Pixel coordinate grounding data
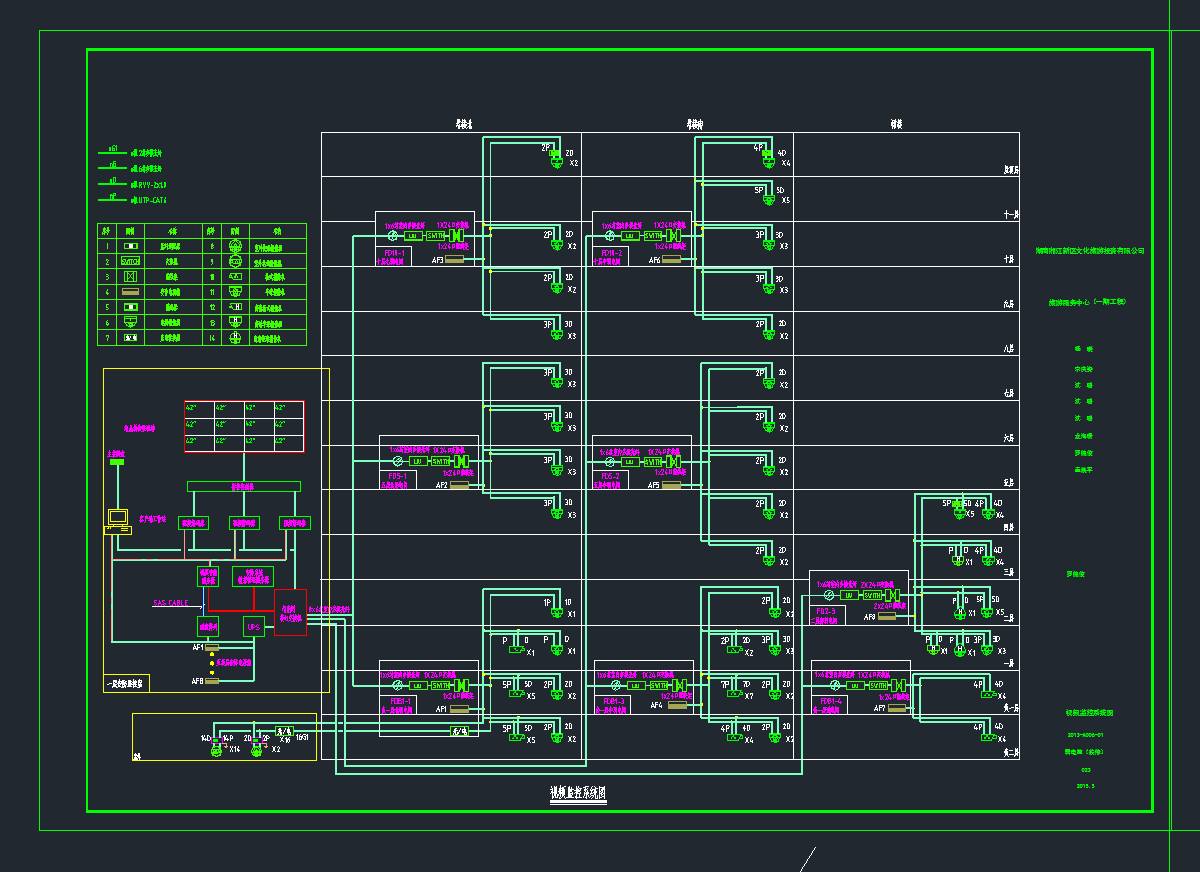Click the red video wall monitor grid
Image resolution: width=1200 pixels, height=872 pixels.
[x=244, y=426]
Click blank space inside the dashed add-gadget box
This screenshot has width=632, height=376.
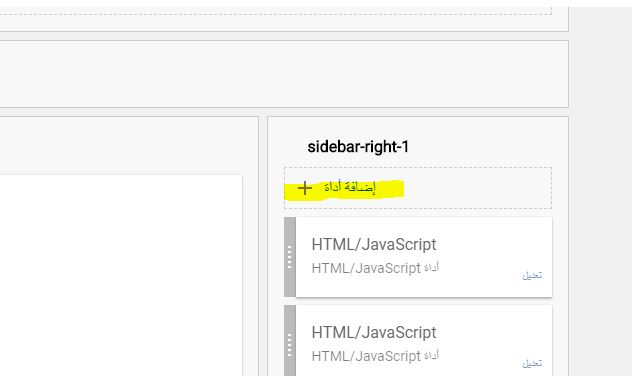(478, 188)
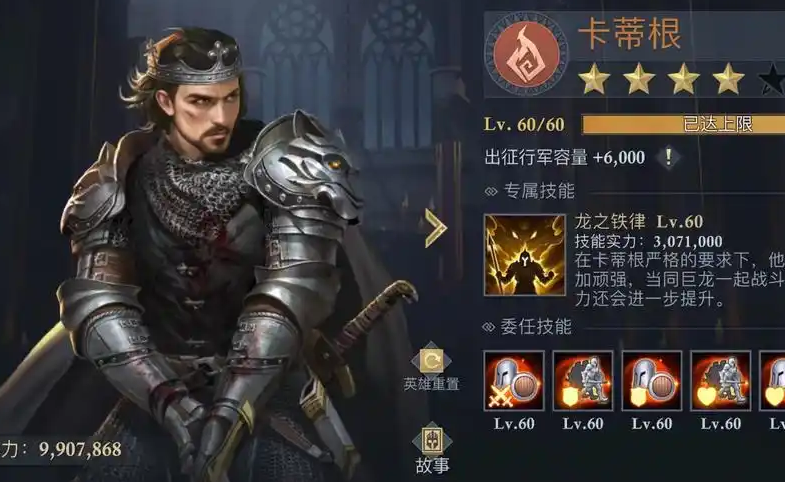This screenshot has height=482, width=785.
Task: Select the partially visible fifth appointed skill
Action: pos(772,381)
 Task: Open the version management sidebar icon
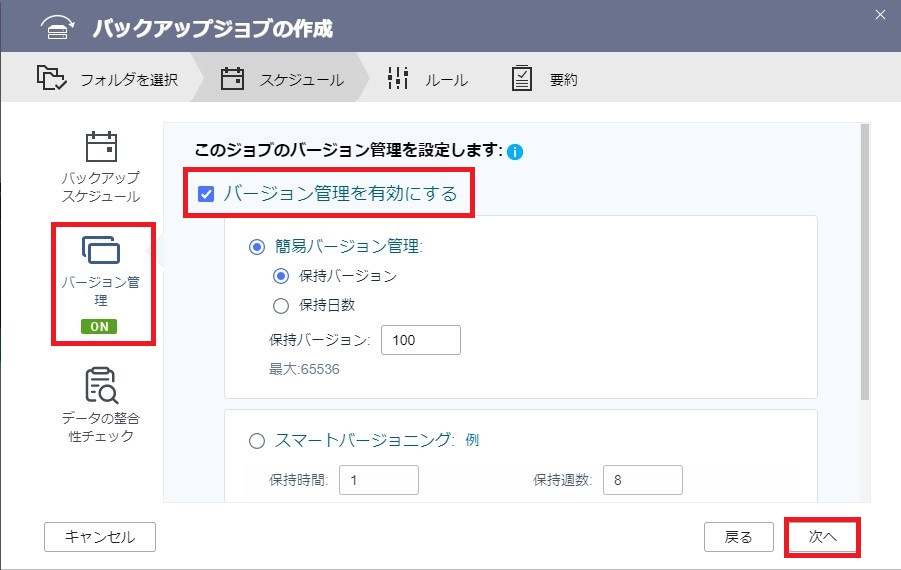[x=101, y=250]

* **Task to carry out**: Start with the line holding "Click blank space" and repeat exactly every line through the final line of the records above, but no pictures and nothing more.

* **Written solution**:
Click blank space inside the dashed add-gadget box
This screenshot has width=632, height=376.
(478, 188)
This screenshot has height=482, width=785.
Task: Select the partially visible fifth appointed skill
Action: pos(772,381)
 Task: Open the version management sidebar icon
[x=101, y=250]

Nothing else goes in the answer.